I was born in a traditional Indian household as one of three girls and to us, Education was paramount. With my parents’ unwavering support through thick and thin, all three of us graduated with flying colours. In my case - after having topped the state and thinking I had scaled the heights of success - I was rudely brought down to earth by an earth shattering statement made to me by my uncle. He said, “You could be rejoicing like a frog in the well - you are thinking that the well is the whole world. Try and get out and see your mettle.”
After making my case to my parents, I left to study further from home in a large city. The journey made me understand the risks, the freedom and the responsibility that came along with this and I developed survival skills to live alone and at a distance from my family.
At that stage, “All” to me was the ability to change my parent’s mindset, to survive away from them, to keep myself safe and land a job so I could help financially. Fortunately I met my life partner at the same time so “All” added another dimension – I wanted to create a family with this man. At that stage “All” had nothing to do with my dreams 20 years from then and what I would be. Like almost every other human being I wanted to be happy and healthy and financially independent. Did I have it “All” – yes – because the goals between the ages of 20 to 30 were very clear to me.
After I left India to be in Kuwait, Abu Dhabi & UK – my definition of “All” changed. We had three very expensive (!) children and so now geographical stability that would give my children an opportunity to grow to their potential, a steady income that grew with promotions, a support system of family and help to allow me to do justice to both work and family became more important. What did I need to get this ‘All’ ? A loving, healthy and honest relationship with my partner who could understand my core values, strong lines of communication with my employers, my willingness to learn, develop and take on work and my collaborative skills to influence family and help and to be there to lean on in times of need. “All” at that stage did not mean being dejected that I did not get to become GM of a remote country because that was my choice.

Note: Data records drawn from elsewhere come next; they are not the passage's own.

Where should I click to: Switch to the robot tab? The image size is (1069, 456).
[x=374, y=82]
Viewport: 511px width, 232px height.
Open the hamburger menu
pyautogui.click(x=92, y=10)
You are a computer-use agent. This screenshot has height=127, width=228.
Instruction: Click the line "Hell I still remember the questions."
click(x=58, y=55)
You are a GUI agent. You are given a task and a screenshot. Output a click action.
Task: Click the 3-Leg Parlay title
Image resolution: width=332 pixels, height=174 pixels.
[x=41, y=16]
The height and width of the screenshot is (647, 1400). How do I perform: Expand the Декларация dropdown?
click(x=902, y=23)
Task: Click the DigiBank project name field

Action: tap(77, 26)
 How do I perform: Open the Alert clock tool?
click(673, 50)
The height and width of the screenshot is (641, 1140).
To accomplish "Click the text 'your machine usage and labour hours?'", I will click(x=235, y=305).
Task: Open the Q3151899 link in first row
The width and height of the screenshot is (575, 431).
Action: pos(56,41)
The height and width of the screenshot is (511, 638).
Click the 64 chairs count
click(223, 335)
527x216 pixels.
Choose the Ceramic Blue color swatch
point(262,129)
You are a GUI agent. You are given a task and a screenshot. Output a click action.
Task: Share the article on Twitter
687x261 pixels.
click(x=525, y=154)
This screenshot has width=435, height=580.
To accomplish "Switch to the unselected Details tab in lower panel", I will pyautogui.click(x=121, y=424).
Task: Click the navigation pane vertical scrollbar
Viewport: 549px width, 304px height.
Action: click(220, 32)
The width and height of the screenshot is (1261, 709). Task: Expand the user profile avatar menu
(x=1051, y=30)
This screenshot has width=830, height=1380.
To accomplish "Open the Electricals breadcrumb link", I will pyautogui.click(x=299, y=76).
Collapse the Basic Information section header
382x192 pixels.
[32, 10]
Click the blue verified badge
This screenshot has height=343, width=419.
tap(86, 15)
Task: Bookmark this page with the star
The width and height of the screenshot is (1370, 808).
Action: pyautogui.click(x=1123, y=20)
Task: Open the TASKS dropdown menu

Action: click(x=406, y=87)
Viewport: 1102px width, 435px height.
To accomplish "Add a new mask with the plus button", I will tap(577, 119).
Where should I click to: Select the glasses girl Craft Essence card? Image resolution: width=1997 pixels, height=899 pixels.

As my children left home for higher education, the fact that I had kept myself up to date with the industry and in my role within the organization meant that I was able to apply for more challenging roles far away from home. My definition of “All” had changed. I was able to take risks, work crazy hours again and demonstrate that my innate intelligence had not gone away after child birth and being a mother! I was able to go through successive promotions to reach the positions I had been forced to give up earlier in my life. Any regrets? No. Do I have it ‘All’? An emphatic Yes.
“All” to me is about defining what your goals are in the phase of life you are in. My experience says, you can have it “All” when:
- You are honest with yourself about who you are and what your core values and priorities are
- You build a support system all through your life and are not afraid or egoistic to ask for help
- You choose to work in organizations that respect your gender diversity, and that align with your own value system
- You constantly learn and develop yourself in the area you are passionate about. For example I was not even a manager but I would constantly read about how to be a good one – and lo behold when I was interviewed it was as if I already knew!
I hope sharing my story gives encouragement to at least a few
women who may feel they need to make a choice between career and family life.
You CAN have both – different times of your life need you to accelerate and
decelerate, change directions as you would when you are driving to ensure you
reach your destination safe and happy.